Entertainment Bulgaria System EOOD

contre

Direktor na Direktsia « Obzhalvane i danachno-osiguritelna praktika » Sofia,

LA COUR (sixième chambre),

composée de M. J.-C. Bonichot (rapporteur), faisant fonction de président de chambre, MM. S. Rodin et E. Regan, juges,

avocat général : M. P. Mengozzi,

greffier : M. A. Calot Escobar,

vu la procédure écrite,

considérant les observations présentées :

–        pour Entertainment Bulgaria System EOOD, par Mme S. Georgieva, en qualité d’agent,

–        pour le Direktor na Direktsia « Obzhalvane i danachno-osiguritelna praktika » – Sofia, par M. A. Georgiev, en qualité d’agent,

–        pour le gouvernement bulgare, par Mmes E. Petranova et M. Georgieva, en qualité d’agents,

–        pour la Commission européenne, par Mmes L. Lozano Palacios et P. Mihaylova, en qualité d’agents,

vu la décision prise, l’avocat général entendu, de juger l’affaire sans conclusions,

rend le présent

Arrêt

1        La demande de décision préjudicielle porte sur l’interprétation de l’article 168, sous a) et b), de l’article 169, sous a), et de l’article 214 de la directive 2006/112/CE du Conseil, du 28 novembre 2006, relative au système commun de taxe sur la valeur ajoutée (JO 2006, L 347, p. 1), telle que modifiée par la directive 2009/162/UE du Conseil, du 22 décembre 2009 (JO 2010, L 10, p. 14) (ci-après la « directive 2006/112 »).
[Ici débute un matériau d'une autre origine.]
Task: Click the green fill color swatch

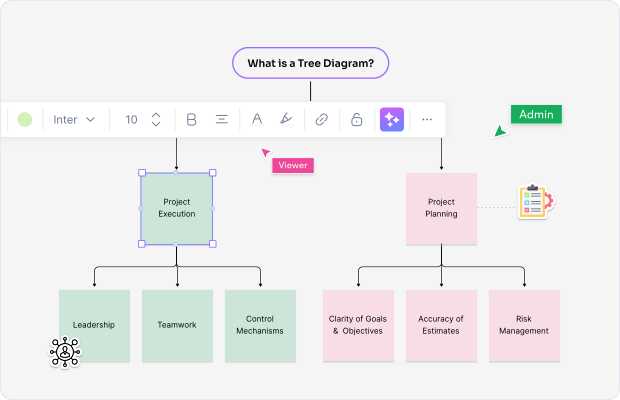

2        Cette demande a été présentée dans le cadre d’un litige opposant Entertainment Bulgaria System EOOD (ci-après « EBS ») au Direktor na Direktsia « Obzhalvane i danachno-osiguritelna praktika » – Sofia (directeur de la direction « Recours et pratique en matière de fiscalité et de sécurité sociale » de Sofia, Bulgarie) au sujet d’un avis de redressement imposant à cette entreprise le paiement d’un rappel de taxe sur la valeur ajoutée (TVA) et d’intérêts de retard.

 Le cadre juridique

 Le droit de l’Union

3        L’article 168 de la directive 2006/112 prévoit :

« Dans la mesure où les biens et les services sont utilisés pour les besoins de ses opérations taxées, l’assujetti a le droit, dans l’État membre dans lequel il effectue ces opérations, de déduire du montant de la taxe dont il est redevable les montants suivants :

a)      la TVA due ou acquittée dans cet État membre pour les biens qui lui sont ou lui seront livrés et pour les services qui lui sont ou lui seront fournis par un autre assujetti ;

[...] »

4        L’article 169 de cette directive dispose :

« Outre la déduction visée à l’article 168, l’assujetti a le droit de déduire la TVA y visée dans la mesure où les biens et les services sont utilisés pour les besoins des opérations suivantes :

a)      ses opérations relevant des activités visées à l’article 9, paragraphe 1, deuxième alinéa, effectuées en dehors de l’État membre dans lequel cette taxe est due ou acquittée, qui ouvriraient droit à déduction si ces opérations étaient effectuées dans cet État membre ;

[...] »

5        L’article 214 de ladite directive précise :

« 1.      Les États membres prennent les mesures nécessaires pour que soient identifiées par un numéro individuel les personnes suivantes :

a)      tout assujetti, à l’exception de ceux visés à l’article 9, paragraphe 2, qui effectue sur leur territoire respectif des livraisons de biens ou des prestations de services lui ouvrant droit à déduction, autres que des livraisons de biens ou des prestations de services pour lesquelles la TVA est due uniquement par le preneur ou le destinataire conformément aux articles 194 à 197 et à l’article 199 ;

[...]

d)      tout assujetti qui reçoit, sur leur territoire respectif, des prestations de services pour lesquelles il est redevable de la TVA en vertu de l’article 196 ;

e)      tout assujetti qui est établi sur leur territoire respectif et qui effectue, sur le territoire d’un autre État membre, des prestations de services pour lesquelles seul le preneur est redevable de la TVA en vertu de l’article 196.

[...] »

6        L’article 196 de la même directive dispose :

« La TVA est due par l’assujetti ou la personne morale non assujettie identifiée à la TVA, à qui sont fournis les services visés à l’article 44, si ces services sont fournis par un assujetti qui n’est pas établi dans cet État membre. »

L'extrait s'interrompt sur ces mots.